Cardiac myoctes are known to have a property known as autorhythmicity, which means they can spontaneously fire action potentials in a regular pattern without the need for nervous inputs (therefore cardiac contraction is known to be myogenic).
The most important place that this occurs is at the sinoatrial node. The SA node is normally responsible for the initial depolarization and subsequent contraction of the whole heart. This is because the rate of firing is higher than other areas in the heart. The resting membrane potential is usually -60mV which is much less polarized than normal ventricular myocytes (-90mV). This means that the SA node myocytes are unstable and is likely to drift towards the threshold for firing an action potential, which is about -40mV.
The SA node has this ability (pacemaker potential) due to the action of different populations of ion channels in these cells. The SA node myocytes have both sodium and calcium channels that allow slow, inward, background currents to gradually depolarize the cells.
At the same time the background potassium current is reduced, this increases the net depolarization until the threshold is reached.

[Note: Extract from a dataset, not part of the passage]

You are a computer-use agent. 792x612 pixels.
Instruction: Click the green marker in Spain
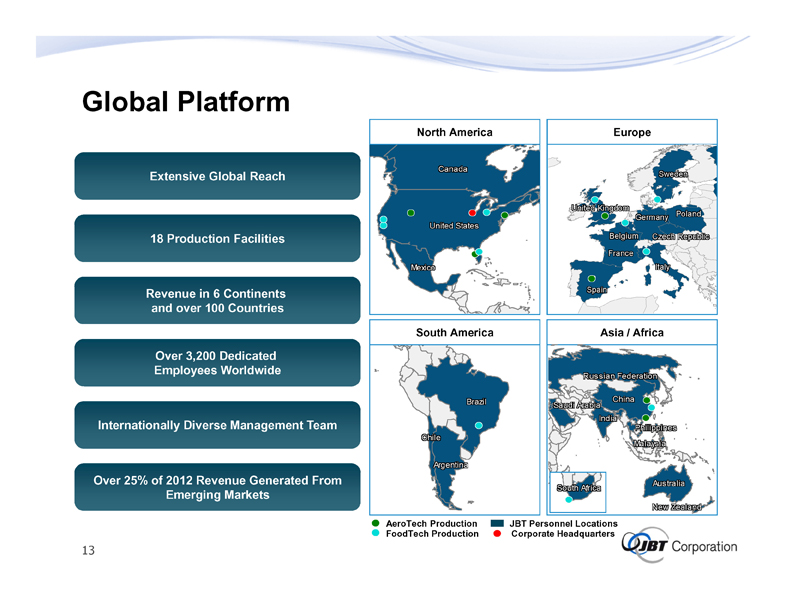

These cells do not have any voltage-dependent sodium channels so the depolarisation phase of the action potential is exclusively due to the influx of calcium (compared to neurons which need voltage-dependent sodium channels for depolarisation to occur).

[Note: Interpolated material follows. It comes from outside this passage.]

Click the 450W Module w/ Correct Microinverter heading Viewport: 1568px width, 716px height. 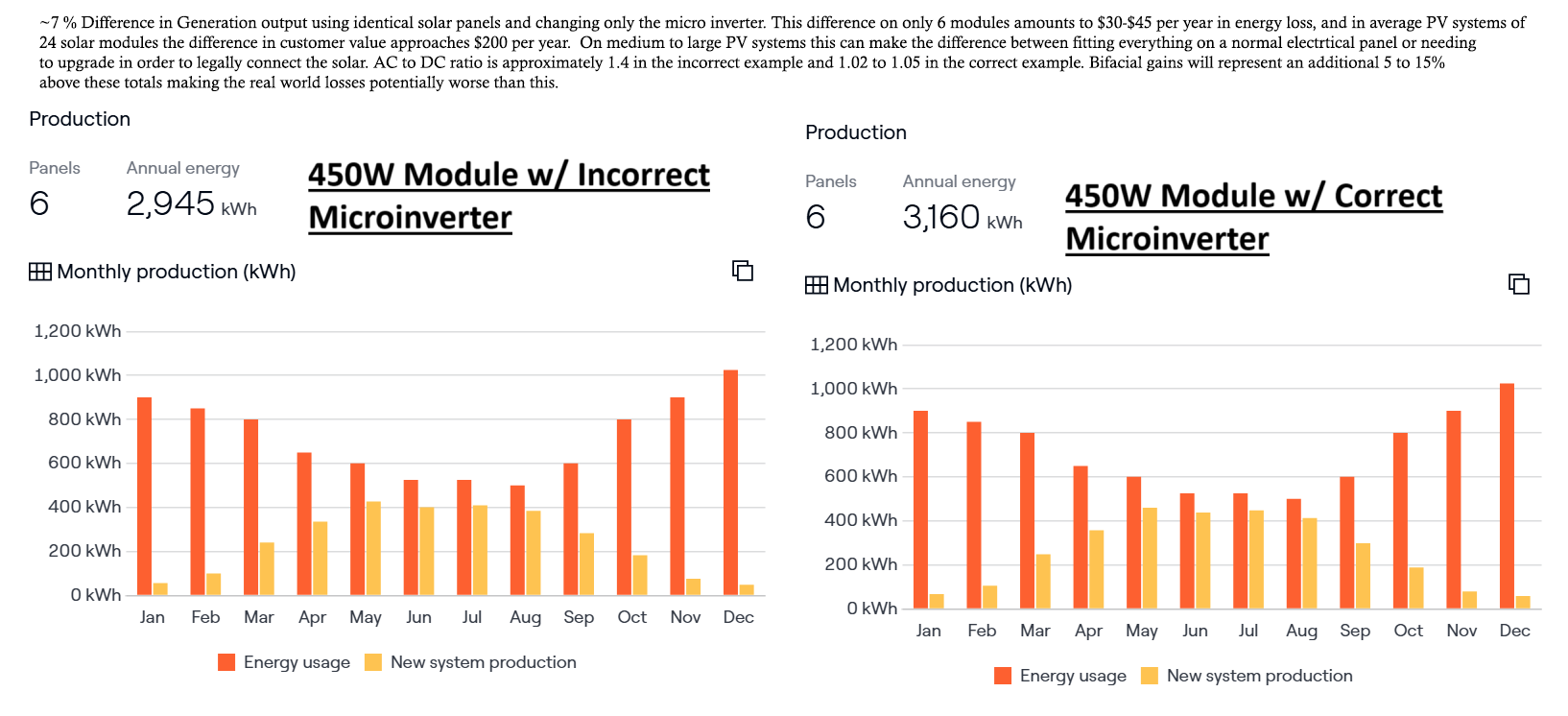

The gradient of the pacemaker potential determines the rate of firing of the SA node cells this pattern is known as the sinus rhythm (the normal rhythm of the heart). Increased gradient = increased rate Decreased gradient = decreased rate
The SA node normally fires at about 100 times per min, but the normal resting heart rate is about 70bpm. This is because there is the influence of the autonomic nervous system that reduces the resting rate.
Chronotropic effects are changes in the heart rate. Many drugs can affect the heart rate and does this by changing the gradient of the pacemaker potential.